The rover has four sensors, two at 45° from directly ahead and two perpendicular. The rover moves directly forward at constant velocity, so the challenge is entirely based on steering. The sensor values, SL, SR, SFL, SFR are 0 if the raycast returns no hits, or 1 - distance with distance between 0 and 1.

The final steering direction for the car is determined by the summation of the product of these sensor values and their respective weights, which are learned through generations.


Training

The cars were trained such that on each iteration, the newest batch would inherit sensor weights from the most successful (longest surviving) car and randomly adjust them by a factor inversely proportional to the success of the parent. This increases the efficiency of the gradient descent.
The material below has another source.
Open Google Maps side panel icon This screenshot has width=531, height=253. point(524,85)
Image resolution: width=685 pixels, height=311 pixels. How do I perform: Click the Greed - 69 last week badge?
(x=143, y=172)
Displaying the most successful car every third iteration:


Showing all offspring cars on each iteration:


Over generations, the weights all seemed to converge to a push away from the wall on narrow tracks. However on wider tracks, interestingly the left and right sensor weights somewhat inverted, but the front left and front right sensor weights stayed similar. This lead to a sort of wall-hugging strategy.


Application

As proof that this is applicable to the real world, I used the trained narrow-track sensor weights on a Lego car. The sensor distances all needed to be scaled such that they mapped onto the simulation units, and I introduced some new logic to account for the moving sensor on the car. However, the weights worked well.